Every student deserves equal access to Massachusetts' top-ranked education system
Massachusetts’ Constitution guarantees every child an adequate education and equal protection under the law.
Yet, due to state policies, tens of thousands of Latino and Black students across the commonwealth attend racially segregated schools defined by concentrated poverty and limited opportunity. Just minutes away, students in wealthier, predominantly white districts often enjoy access to the well-resourced schools conjured by Massachusetts’ place atop national public education rankings.
At a time when the bedrock American values of diversity and equality are under attack, it’s time for Massachusetts to lead the nation once again.

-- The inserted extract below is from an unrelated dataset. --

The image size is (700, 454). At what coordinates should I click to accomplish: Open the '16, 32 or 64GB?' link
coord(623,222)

[Group] v. Commonwealth of Massachusetts
Date filed: April 15, 2026
On April 15, 2026, families and students from highly segregated Latino, Black, and low-income school districts across Massachusetts—represented by Lawyers for Civil Rights, Brown’s Promise, and pro bono counsel from WilmerHale—filed a lawsuit charging the state with breaking a fundamental promise in its constitution by maintaining racially and economically segregated districts. These segregated school districts deny Latino, Black, Latino, and low-income students an adequate education and threaten the entire state’s civic and economic future.
The lawsuit argues that today’s education laws and policies —combined with long-segregated housing patterns rooted in past government policies—systemically restrict Latino and Black students to high-poverty, low-opportunity districts.

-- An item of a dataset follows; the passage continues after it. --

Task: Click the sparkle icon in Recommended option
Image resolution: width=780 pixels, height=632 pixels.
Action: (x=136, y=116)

Get updates on this case and the fight for integrated schools.
Thank you!
Massachusetts public schools are among the nation’s most segregated by race and class. State leaders have been ignoring the problem for decades.

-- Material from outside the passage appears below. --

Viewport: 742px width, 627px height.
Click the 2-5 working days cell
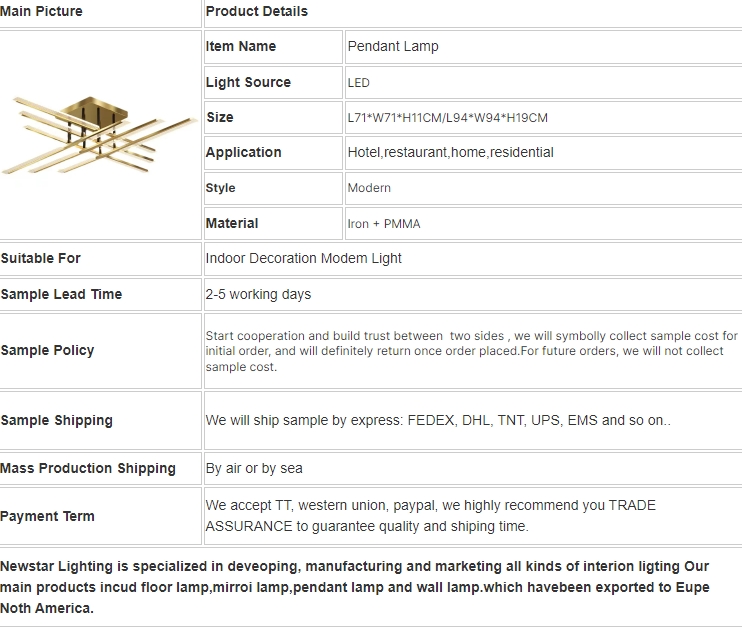[473, 294]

The majority of K-12 students in Massachusetts attend schools where Latino and Black students are either vastly overrepresented or almost entirely absent.
The stakes are high: Students in these segregated majority Latino and Black districts are less likely to be on track in math and reading, graduate at lower rates, and enroll in college less often. Their schools have fewer experienced teachers and less access to advanced coursework. And the research is clear that segregated schools do a worse job of preparing students from all backgrounds to work and lead in our increasingly diverse world.
63%
63% of all Massachusetts schools are considered “segregated” or “intensely segregated” by race.
Source: Racial Imbalance Advisory Council Report, 2024
#2
Massachusetts ranks #2 in the country for worst between-district income segregation, making it one of the worst offenders when it comes to “poverty packing” some school districts.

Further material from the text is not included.